▸ **Aim of the exercise**
Beginning with the line containing "You are a GUI" and ending at the last line of the records, transcribe each line exactly. Do not include pictures.

** Record extracts follows **

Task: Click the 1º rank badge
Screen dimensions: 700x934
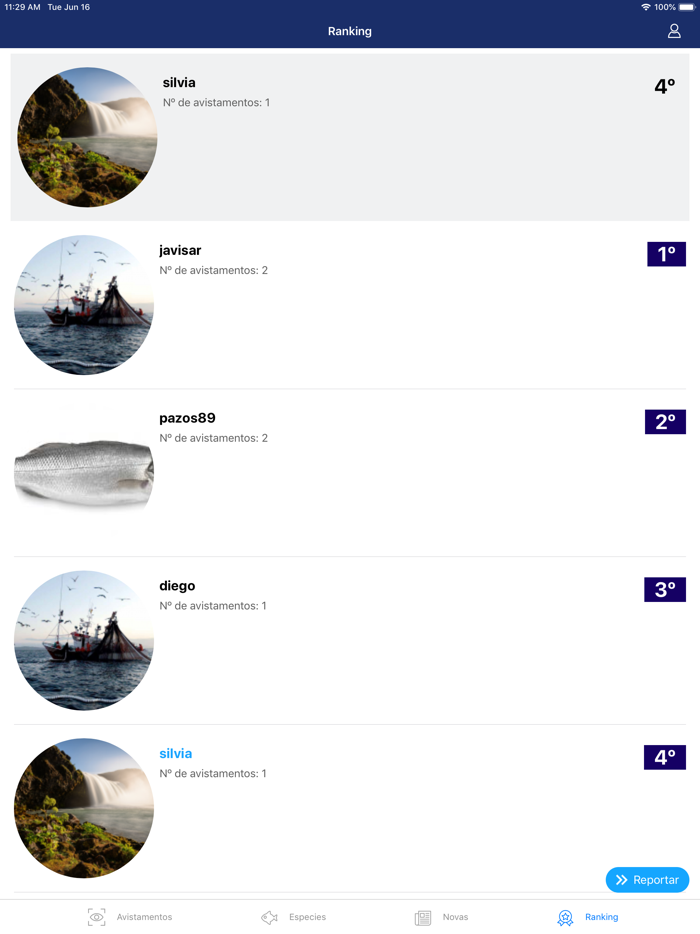Action: pos(666,254)
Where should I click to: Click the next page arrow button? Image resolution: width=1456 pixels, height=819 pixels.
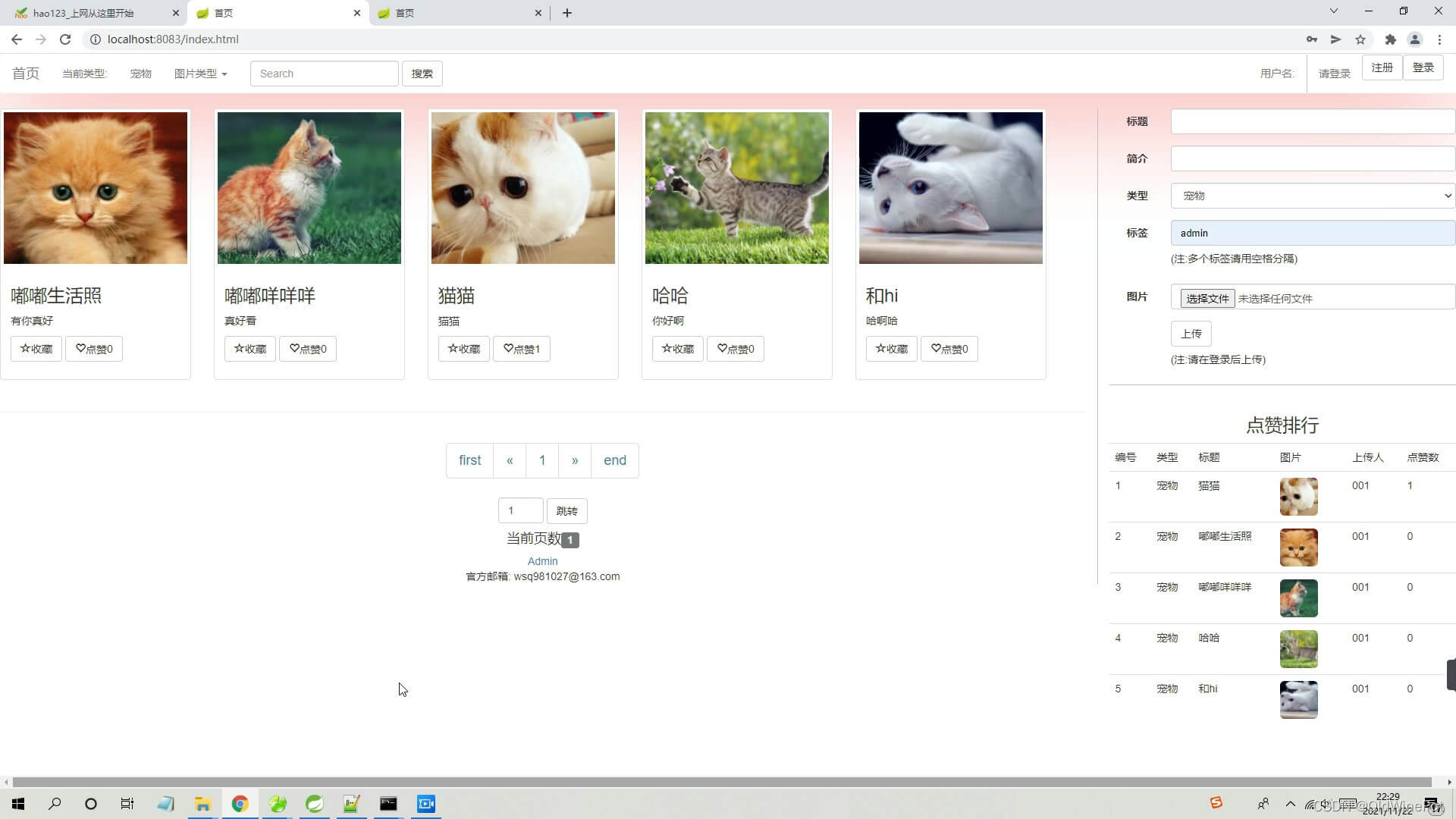click(575, 460)
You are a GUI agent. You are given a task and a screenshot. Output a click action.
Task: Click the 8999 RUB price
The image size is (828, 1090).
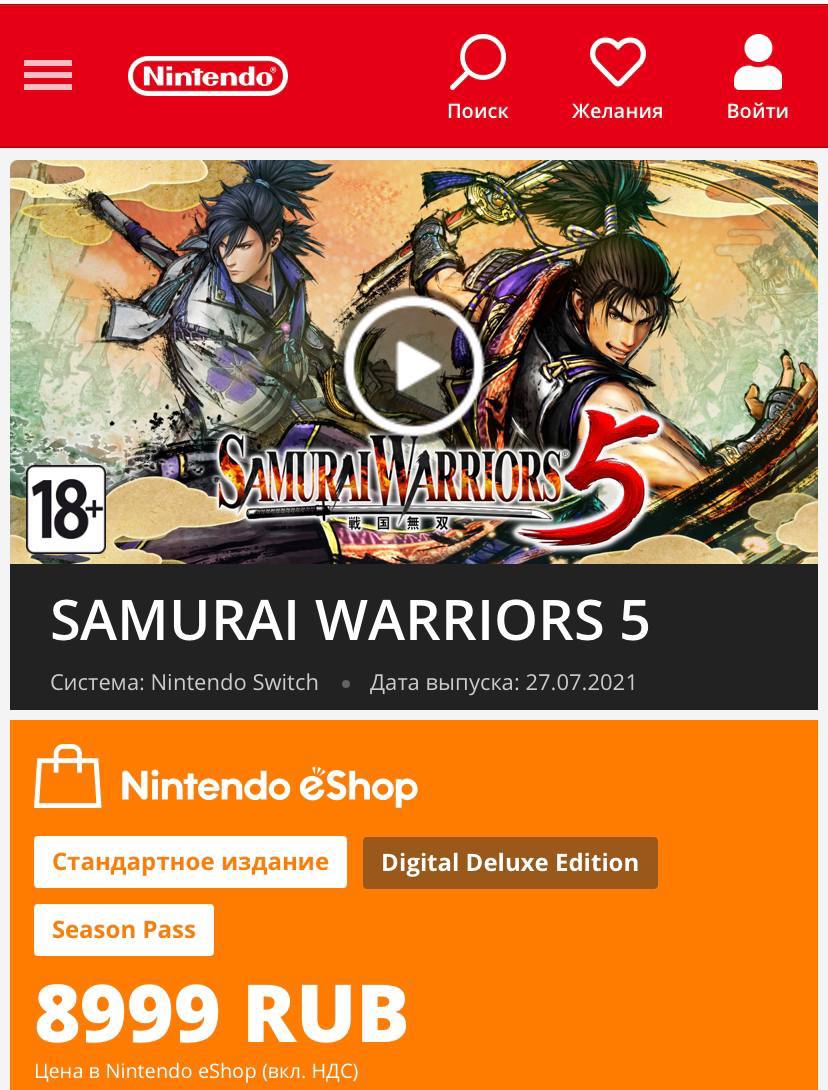click(x=221, y=1014)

** End of Record extracts **

▸ **Response**
You are a GUI agent. You are given a task and a screenshot. Output a click action.
Task: Click the 8999 RUB price
The image size is (828, 1090).
click(x=221, y=1014)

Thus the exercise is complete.